Given request A:
Answer these from the post about unlocking SSH keys with pass:
(i) Where does the writer host the Git repository that holds the passwords?
(ii) What did the writer sometimes forget to do before running the Git command?
(iii) What name did the writer give the script used in the second method?
Given request B: Write what comes next in the post about unlocking SSH keys with pass, starting after its last line.

Reading text:
______________________________

Unlocking SSH keys using pass
I use
pass
as my
password manager. It stores passwords and other secrets as
GPG-encrypted files in a Git repository. I host that repo on GitHub
and have clones of it on my work and personal computers. I store
nearly all of my personal passwords in pass
, including
passwords for my GitHub SSH keys. I’ve gone through three ways of
unlocking these SSH keys.
I started by running pass -c SSH/Ubuntu
to copy my SSH
key’s password to the keyboard, running a Git command like
git push
, then pasting my password into the prompt. I
wasn’t satisfied with how much typing this process required. Plus,
sometimes I’d forget to copy the password to my clipboard before
running the Git command. I’d have to Ctrl+C that command and rerun it
after copying the password. Even though I used
ssh-agent
and wasn’t unlocking my SSH key that often, I
decided to automate this process.
My second method used a script I called sshpass
. Here it
is in its entirety:
#!/usr/bin/expect -f
set password [exec pass SSH/Ubuntu]
spawn ssh-add
expect "passphrase"
send -- "$password\r"

______________________________

Dataset entries:
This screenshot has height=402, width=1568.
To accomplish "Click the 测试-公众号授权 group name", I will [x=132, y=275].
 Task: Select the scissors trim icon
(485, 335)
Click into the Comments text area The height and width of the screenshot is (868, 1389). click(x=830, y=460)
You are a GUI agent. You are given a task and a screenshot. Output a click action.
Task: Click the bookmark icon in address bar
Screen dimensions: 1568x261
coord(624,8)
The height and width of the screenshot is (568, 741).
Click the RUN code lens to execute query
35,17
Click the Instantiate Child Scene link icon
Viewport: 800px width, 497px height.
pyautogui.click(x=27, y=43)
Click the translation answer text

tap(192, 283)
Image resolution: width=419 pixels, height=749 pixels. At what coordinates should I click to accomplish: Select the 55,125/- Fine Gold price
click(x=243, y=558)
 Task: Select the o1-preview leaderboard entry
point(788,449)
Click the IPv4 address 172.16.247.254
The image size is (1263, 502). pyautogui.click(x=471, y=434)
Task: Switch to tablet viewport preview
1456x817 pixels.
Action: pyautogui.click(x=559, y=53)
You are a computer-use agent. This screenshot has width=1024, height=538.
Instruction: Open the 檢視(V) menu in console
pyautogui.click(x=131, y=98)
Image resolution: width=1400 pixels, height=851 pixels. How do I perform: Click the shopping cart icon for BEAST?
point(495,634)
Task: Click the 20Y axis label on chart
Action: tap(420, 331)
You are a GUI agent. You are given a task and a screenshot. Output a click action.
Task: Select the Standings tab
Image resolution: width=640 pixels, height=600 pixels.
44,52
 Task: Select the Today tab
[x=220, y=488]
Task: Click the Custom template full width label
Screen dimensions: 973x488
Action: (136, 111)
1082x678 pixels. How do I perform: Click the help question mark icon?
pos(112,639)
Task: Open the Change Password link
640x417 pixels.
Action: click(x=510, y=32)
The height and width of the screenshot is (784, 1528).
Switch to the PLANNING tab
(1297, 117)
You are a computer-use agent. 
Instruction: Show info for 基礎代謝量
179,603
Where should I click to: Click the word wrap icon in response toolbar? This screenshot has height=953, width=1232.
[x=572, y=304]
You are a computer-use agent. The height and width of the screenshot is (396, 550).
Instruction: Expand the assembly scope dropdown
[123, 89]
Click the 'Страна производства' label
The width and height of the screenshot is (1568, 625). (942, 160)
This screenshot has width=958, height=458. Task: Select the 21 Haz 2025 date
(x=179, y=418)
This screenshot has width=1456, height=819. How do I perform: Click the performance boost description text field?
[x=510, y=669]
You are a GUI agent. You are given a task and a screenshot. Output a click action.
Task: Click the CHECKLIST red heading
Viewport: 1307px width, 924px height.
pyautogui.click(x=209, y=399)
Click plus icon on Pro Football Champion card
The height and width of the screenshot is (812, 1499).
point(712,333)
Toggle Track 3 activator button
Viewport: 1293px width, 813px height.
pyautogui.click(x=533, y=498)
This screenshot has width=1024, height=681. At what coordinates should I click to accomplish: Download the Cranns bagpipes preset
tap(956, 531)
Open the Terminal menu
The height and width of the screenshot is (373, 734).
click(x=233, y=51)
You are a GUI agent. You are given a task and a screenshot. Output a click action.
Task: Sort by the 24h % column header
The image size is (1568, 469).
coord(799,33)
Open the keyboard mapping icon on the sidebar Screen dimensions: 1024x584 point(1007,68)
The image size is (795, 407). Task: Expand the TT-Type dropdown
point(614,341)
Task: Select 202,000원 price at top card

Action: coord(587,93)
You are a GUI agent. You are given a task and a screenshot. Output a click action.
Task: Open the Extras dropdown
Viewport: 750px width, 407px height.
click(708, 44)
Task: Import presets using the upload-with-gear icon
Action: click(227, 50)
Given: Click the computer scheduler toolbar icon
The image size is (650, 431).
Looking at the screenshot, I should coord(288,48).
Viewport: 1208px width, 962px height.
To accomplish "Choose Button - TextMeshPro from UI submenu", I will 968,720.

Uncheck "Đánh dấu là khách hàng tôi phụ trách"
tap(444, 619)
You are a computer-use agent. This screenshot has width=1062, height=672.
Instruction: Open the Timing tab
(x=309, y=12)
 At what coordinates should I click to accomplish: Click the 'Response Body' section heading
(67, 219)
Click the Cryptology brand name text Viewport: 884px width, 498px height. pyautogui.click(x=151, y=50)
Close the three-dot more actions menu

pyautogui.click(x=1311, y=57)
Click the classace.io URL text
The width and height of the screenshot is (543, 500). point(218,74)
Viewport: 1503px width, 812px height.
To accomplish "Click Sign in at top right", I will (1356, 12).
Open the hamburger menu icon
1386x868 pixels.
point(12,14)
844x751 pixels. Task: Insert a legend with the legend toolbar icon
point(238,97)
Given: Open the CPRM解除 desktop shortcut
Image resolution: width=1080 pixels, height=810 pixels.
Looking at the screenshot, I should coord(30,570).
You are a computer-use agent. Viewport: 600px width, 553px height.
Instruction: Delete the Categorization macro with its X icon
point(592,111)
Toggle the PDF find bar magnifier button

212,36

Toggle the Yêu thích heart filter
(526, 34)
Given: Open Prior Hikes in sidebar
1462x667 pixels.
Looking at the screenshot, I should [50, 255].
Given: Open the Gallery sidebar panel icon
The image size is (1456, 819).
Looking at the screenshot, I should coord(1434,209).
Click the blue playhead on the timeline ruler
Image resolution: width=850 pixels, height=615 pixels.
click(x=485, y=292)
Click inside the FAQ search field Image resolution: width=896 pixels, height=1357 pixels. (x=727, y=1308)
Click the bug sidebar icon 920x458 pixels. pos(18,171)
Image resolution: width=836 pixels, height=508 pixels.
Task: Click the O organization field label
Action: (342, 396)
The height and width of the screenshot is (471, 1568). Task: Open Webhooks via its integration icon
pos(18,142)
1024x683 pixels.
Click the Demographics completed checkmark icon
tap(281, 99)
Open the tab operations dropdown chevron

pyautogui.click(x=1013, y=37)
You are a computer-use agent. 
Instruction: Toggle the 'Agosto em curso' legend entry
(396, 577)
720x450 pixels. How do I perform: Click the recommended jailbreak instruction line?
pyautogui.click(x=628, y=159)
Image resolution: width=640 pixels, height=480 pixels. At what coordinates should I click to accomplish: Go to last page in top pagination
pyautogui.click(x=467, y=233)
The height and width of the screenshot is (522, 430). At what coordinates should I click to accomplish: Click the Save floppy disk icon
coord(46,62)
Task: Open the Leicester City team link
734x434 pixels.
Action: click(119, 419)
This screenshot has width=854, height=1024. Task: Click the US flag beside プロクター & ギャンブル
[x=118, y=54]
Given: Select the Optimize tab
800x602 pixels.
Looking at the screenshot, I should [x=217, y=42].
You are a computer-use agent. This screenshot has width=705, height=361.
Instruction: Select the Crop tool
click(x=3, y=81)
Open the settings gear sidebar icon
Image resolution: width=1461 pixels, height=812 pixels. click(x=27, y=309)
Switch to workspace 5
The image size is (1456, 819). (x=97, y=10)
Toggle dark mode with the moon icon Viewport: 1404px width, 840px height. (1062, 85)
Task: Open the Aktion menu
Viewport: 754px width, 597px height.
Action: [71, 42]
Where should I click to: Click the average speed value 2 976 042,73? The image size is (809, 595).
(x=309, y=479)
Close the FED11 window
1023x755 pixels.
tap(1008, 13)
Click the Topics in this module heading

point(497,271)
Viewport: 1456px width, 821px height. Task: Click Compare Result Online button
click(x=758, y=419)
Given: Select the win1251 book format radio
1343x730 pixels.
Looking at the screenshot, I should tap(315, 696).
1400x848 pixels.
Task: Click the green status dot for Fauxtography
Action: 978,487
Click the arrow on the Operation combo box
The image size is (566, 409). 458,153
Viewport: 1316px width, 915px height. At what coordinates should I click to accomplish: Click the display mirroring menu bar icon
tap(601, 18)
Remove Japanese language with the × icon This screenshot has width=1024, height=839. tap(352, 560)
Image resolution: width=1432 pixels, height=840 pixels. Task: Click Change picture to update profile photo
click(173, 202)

______________________________

Expected output A:
(i) On GitHub.
(ii) Copy the password to the clipboard.
(iii) sshpass

Expected output B:
interact
This is an expect
script. According to
its man page,
expect
is “a program that ‘talks’ to other interactive
programs according to a script”. In this case, the script instructs
expect
to store the output of
pass SSH/Ubuntu
in the variable password
,
then run ssh-add
, wait for it to prompt for a password,
and write the password to ssh-add
’s stdin. For reasons I
don’t totally understand, the interact
command, which
attaches the terminal’s standard streams to ssh-add
’s, is
necessary to let ssh-add
finish running.
Now, all I had to do was run sshpass
before running a Git
command, but I’d still sometimes forget to run sshpass
.
Finally, this week, I came across a third solution that addresses this
issue on Linux, mainly based on
this blog post.
First, I added AddKeysToAgent yes
to my SSH configuration
at ~/.ssh/config
. This causes ssh
to add
keys to ssh-agent
when they’re unlocked. This is
important because we’ll no longer be explicitly calling
ssh-add
.
Then, I added the following to my .zshrc
:
eval $(ssh-agent) > /dev/null
export SSH_ASKPASS=~/ssh-pass-passphrase.bash
alias ssh="setsid -w ssh"
alias git="setsid -w git"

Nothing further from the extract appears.